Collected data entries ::

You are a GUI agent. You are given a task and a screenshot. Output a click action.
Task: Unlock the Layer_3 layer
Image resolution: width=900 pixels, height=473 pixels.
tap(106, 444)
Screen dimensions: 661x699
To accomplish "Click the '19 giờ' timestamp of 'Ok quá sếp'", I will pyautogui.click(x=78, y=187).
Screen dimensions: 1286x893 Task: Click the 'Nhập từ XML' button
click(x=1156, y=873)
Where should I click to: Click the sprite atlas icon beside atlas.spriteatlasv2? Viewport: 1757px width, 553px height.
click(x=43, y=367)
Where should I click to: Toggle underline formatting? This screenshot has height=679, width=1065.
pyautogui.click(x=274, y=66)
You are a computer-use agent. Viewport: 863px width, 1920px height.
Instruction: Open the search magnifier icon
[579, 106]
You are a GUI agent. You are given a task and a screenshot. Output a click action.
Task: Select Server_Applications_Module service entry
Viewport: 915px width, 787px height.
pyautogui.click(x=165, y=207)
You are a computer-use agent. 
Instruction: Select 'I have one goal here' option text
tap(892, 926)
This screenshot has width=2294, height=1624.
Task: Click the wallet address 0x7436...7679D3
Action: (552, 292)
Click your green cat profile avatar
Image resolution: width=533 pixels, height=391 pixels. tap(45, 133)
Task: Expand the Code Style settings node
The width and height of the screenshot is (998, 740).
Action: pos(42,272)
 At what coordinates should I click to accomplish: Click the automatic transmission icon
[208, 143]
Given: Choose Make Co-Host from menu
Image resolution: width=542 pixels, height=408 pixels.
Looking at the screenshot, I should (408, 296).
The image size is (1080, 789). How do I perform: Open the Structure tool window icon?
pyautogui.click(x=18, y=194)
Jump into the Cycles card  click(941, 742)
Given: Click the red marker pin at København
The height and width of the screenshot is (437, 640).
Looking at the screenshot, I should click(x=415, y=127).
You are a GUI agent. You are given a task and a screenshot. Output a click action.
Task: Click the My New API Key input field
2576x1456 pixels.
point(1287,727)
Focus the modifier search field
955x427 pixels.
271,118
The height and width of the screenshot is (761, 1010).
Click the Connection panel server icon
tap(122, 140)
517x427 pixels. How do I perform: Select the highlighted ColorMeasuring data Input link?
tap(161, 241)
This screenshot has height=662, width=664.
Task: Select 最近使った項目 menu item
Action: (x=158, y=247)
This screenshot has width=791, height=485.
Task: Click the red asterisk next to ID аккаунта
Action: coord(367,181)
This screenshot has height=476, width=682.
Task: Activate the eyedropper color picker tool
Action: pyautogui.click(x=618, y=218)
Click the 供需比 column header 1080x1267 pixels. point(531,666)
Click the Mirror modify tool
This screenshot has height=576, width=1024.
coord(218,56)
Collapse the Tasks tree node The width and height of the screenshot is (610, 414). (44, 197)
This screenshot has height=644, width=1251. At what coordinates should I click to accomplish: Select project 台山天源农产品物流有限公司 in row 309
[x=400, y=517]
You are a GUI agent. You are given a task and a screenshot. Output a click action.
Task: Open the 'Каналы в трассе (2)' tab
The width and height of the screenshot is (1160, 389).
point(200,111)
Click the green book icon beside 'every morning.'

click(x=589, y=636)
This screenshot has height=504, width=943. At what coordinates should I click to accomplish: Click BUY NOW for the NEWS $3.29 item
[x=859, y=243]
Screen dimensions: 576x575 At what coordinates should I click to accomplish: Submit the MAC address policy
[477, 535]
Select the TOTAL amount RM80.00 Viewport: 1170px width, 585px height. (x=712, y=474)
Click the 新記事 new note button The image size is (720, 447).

About this exercise ::
Restate the data above word for word, omitting nothing.

Worked solution ::
You are a GUI agent. You are given a task and a screenshot. Output a click action.
Task: Unlock the Layer_3 layer
Image resolution: width=900 pixels, height=473 pixels.
tap(106, 444)
Screen dimensions: 661x699
To accomplish "Click the '19 giờ' timestamp of 'Ok quá sếp'", I will pyautogui.click(x=78, y=187).
Screen dimensions: 1286x893 Task: Click the 'Nhập từ XML' button
click(x=1156, y=873)
Where should I click to: Click the sprite atlas icon beside atlas.spriteatlasv2? Viewport: 1757px width, 553px height.
click(x=43, y=367)
Where should I click to: Toggle underline formatting? This screenshot has height=679, width=1065.
pyautogui.click(x=274, y=66)
You are a computer-use agent. Viewport: 863px width, 1920px height.
Instruction: Open the search magnifier icon
[579, 106]
You are a GUI agent. You are given a task and a screenshot. Output a click action.
Task: Select Server_Applications_Module service entry
Viewport: 915px width, 787px height.
pyautogui.click(x=165, y=207)
You are a computer-use agent. 
Instruction: Select 'I have one goal here' option text
tap(892, 926)
This screenshot has width=2294, height=1624.
Task: Click the wallet address 0x7436...7679D3
Action: (552, 292)
Click your green cat profile avatar
Image resolution: width=533 pixels, height=391 pixels. tap(45, 133)
Task: Expand the Code Style settings node
The width and height of the screenshot is (998, 740).
Action: pos(42,272)
 At what coordinates should I click to accomplish: Click the automatic transmission icon
[208, 143]
Given: Choose Make Co-Host from menu
Image resolution: width=542 pixels, height=408 pixels.
Looking at the screenshot, I should (408, 296).
The image size is (1080, 789). How do I perform: Open the Structure tool window icon?
pyautogui.click(x=18, y=194)
Jump into the Cycles card  click(941, 742)
Given: Click the red marker pin at København
The height and width of the screenshot is (437, 640).
Looking at the screenshot, I should click(x=415, y=127).
You are a GUI agent. You are given a task and a screenshot. Output a click action.
Task: Click the My New API Key input field
2576x1456 pixels.
point(1287,727)
Focus the modifier search field
955x427 pixels.
271,118
The height and width of the screenshot is (761, 1010).
Click the Connection panel server icon
tap(122, 140)
517x427 pixels. How do I perform: Select the highlighted ColorMeasuring data Input link?
tap(161, 241)
This screenshot has height=662, width=664.
Task: Select 最近使った項目 menu item
Action: (x=158, y=247)
This screenshot has width=791, height=485.
Task: Click the red asterisk next to ID аккаунта
Action: coord(367,181)
This screenshot has height=476, width=682.
Task: Activate the eyedropper color picker tool
Action: pyautogui.click(x=618, y=218)
Click the 供需比 column header 1080x1267 pixels. point(531,666)
Click the Mirror modify tool
This screenshot has height=576, width=1024.
coord(218,56)
Collapse the Tasks tree node The width and height of the screenshot is (610, 414). (44, 197)
This screenshot has height=644, width=1251. At what coordinates should I click to accomplish: Select project 台山天源农产品物流有限公司 in row 309
[x=400, y=517]
You are a GUI agent. You are given a task and a screenshot. Output a click action.
Task: Open the 'Каналы в трассе (2)' tab
The width and height of the screenshot is (1160, 389).
point(200,111)
Click the green book icon beside 'every morning.'

click(x=589, y=636)
This screenshot has height=504, width=943. At what coordinates should I click to accomplish: Click BUY NOW for the NEWS $3.29 item
[x=859, y=243]
Screen dimensions: 576x575 At what coordinates should I click to accomplish: Submit the MAC address policy
[477, 535]
Select the TOTAL amount RM80.00 Viewport: 1170px width, 585px height. (x=712, y=474)
Click the 新記事 new note button The image size is (720, 447).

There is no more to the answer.